(RECORDED INFORMATION)

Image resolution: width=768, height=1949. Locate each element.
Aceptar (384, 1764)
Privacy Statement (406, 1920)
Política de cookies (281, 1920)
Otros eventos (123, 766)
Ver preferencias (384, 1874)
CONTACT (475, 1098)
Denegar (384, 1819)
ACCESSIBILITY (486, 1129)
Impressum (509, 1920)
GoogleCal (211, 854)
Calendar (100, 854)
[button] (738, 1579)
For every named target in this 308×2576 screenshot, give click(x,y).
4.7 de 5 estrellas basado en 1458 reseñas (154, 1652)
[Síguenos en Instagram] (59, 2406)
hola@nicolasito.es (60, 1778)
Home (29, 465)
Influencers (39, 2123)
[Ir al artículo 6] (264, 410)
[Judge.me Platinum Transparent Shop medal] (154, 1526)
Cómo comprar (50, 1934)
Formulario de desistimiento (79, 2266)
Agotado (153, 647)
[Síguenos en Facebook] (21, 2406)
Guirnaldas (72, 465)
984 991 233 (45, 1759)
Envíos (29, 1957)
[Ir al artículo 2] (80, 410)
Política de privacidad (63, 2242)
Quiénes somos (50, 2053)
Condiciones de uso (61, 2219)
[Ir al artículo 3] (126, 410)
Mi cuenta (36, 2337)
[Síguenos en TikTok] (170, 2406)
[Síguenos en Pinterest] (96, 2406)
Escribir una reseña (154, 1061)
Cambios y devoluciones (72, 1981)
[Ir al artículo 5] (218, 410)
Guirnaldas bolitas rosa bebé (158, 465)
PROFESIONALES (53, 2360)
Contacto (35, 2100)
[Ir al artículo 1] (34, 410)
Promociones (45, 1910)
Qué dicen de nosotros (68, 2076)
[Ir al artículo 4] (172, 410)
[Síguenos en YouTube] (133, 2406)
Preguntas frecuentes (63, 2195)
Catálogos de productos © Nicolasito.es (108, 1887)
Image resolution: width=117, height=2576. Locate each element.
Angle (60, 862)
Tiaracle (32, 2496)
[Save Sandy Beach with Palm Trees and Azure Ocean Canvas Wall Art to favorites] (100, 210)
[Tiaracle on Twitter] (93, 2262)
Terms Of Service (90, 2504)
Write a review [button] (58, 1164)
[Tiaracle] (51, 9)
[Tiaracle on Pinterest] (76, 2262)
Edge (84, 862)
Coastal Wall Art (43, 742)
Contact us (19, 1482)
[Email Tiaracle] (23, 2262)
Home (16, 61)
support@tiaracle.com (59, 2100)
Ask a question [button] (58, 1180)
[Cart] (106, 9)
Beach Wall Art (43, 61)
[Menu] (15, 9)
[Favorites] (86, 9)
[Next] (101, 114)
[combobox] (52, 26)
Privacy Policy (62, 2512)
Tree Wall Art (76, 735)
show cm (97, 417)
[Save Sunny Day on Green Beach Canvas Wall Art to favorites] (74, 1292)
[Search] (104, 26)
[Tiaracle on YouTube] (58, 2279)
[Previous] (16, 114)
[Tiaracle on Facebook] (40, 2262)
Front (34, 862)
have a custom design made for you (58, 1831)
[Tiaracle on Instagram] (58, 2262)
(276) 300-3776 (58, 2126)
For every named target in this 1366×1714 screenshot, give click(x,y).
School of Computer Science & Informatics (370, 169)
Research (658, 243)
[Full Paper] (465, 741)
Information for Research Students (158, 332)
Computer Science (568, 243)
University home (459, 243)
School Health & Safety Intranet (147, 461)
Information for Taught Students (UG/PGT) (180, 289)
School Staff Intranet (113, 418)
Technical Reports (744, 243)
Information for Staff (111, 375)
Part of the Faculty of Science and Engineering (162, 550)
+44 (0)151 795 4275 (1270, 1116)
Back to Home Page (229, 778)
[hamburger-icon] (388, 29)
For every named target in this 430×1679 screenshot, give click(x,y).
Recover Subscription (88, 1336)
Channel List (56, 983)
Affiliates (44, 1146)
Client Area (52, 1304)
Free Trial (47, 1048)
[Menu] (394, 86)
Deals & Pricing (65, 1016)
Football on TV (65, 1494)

(End RECORDED INFORMATION)

Retype the listing above without a single difference.

RESPONSE ::
Image resolution: width=768, height=1949. Locate each element.
Aceptar (384, 1764)
Privacy Statement (406, 1920)
Política de cookies (281, 1920)
Otros eventos (123, 766)
Ver preferencias (384, 1874)
CONTACT (475, 1098)
Denegar (384, 1819)
ACCESSIBILITY (486, 1129)
Impressum (509, 1920)
GoogleCal (211, 854)
Calendar (100, 854)
[button] (738, 1579)
For every named target in this 308×2576 screenshot, give click(x,y).
4.7 de 5 estrellas basado en 1458 reseñas (154, 1652)
[Síguenos en Instagram] (59, 2406)
hola@nicolasito.es (60, 1778)
Home (29, 465)
Influencers (39, 2123)
[Ir al artículo 6] (264, 410)
[Judge.me Platinum Transparent Shop medal] (154, 1526)
Cómo comprar (50, 1934)
Formulario de desistimiento (79, 2266)
Agotado (153, 647)
[Síguenos en Facebook] (21, 2406)
Guirnaldas (72, 465)
984 991 233 (45, 1759)
Envíos (29, 1957)
[Ir al artículo 2] (80, 410)
Política de privacidad (63, 2242)
Quiénes somos (50, 2053)
Condiciones de uso (61, 2219)
[Ir al artículo 3] (126, 410)
Mi cuenta (36, 2337)
[Síguenos en TikTok] (170, 2406)
[Síguenos en Pinterest] (96, 2406)
Escribir una reseña (154, 1061)
Cambios y devoluciones (72, 1981)
[Ir al artículo 5] (218, 410)
Guirnaldas bolitas rosa bebé (158, 465)
PROFESIONALES (53, 2360)
Contacto (35, 2100)
[Ir al artículo 1] (34, 410)
Promociones (45, 1910)
Qué dicen de nosotros (68, 2076)
[Ir al artículo 4] (172, 410)
[Síguenos en YouTube] (133, 2406)
Preguntas frecuentes (63, 2195)
Catálogos de productos © Nicolasito.es (108, 1887)
Image resolution: width=117, height=2576. Locate each element.
Angle (60, 862)
Tiaracle (32, 2496)
[Save Sandy Beach with Palm Trees and Azure Ocean Canvas Wall Art to favorites] (100, 210)
[Tiaracle on Twitter] (93, 2262)
Terms Of Service (90, 2504)
Write a review [button] (58, 1164)
[Tiaracle] (51, 9)
[Tiaracle on Pinterest] (76, 2262)
Edge (84, 862)
Coastal Wall Art (43, 742)
Contact us (19, 1482)
[Email Tiaracle] (23, 2262)
Home (16, 61)
support@tiaracle.com (59, 2100)
Ask a question [button] (58, 1180)
[Cart] (106, 9)
Beach Wall Art (43, 61)
[Menu] (15, 9)
[Favorites] (86, 9)
[Next] (101, 114)
[combobox] (52, 26)
Privacy Policy (62, 2512)
Tree Wall Art (76, 735)
show cm (97, 417)
[Save Sunny Day on Green Beach Canvas Wall Art to favorites] (74, 1292)
[Search] (104, 26)
[Tiaracle on YouTube] (58, 2279)
[Previous] (16, 114)
[Tiaracle on Facebook] (40, 2262)
Front (34, 862)
have a custom design made for you (58, 1831)
[Tiaracle on Instagram] (58, 2262)
(276) 300-3776 (58, 2126)
For every named target in this 1366×1714 screenshot, give click(x,y).
School of Computer Science & Informatics (370, 169)
Research (658, 243)
[Full Paper] (465, 741)
Information for Research Students (158, 332)
Computer Science (568, 243)
University home (459, 243)
School Health & Safety Intranet (147, 461)
Information for Taught Students (UG/PGT) (180, 289)
School Staff Intranet (113, 418)
Technical Reports (744, 243)
Information for Staff (111, 375)
Part of the Faculty of Science and Engineering (162, 550)
+44 (0)151 795 4275 (1270, 1116)
Back to Home Page (229, 778)
[hamburger-icon] (388, 29)
For every named target in this 430×1679 screenshot, give click(x,y).
Recover Subscription (88, 1336)
Channel List (56, 983)
Affiliates (44, 1146)
Client Area (52, 1304)
Free Trial (47, 1048)
[Menu] (394, 86)
Deals & Pricing (65, 1016)
Football on TV (65, 1494)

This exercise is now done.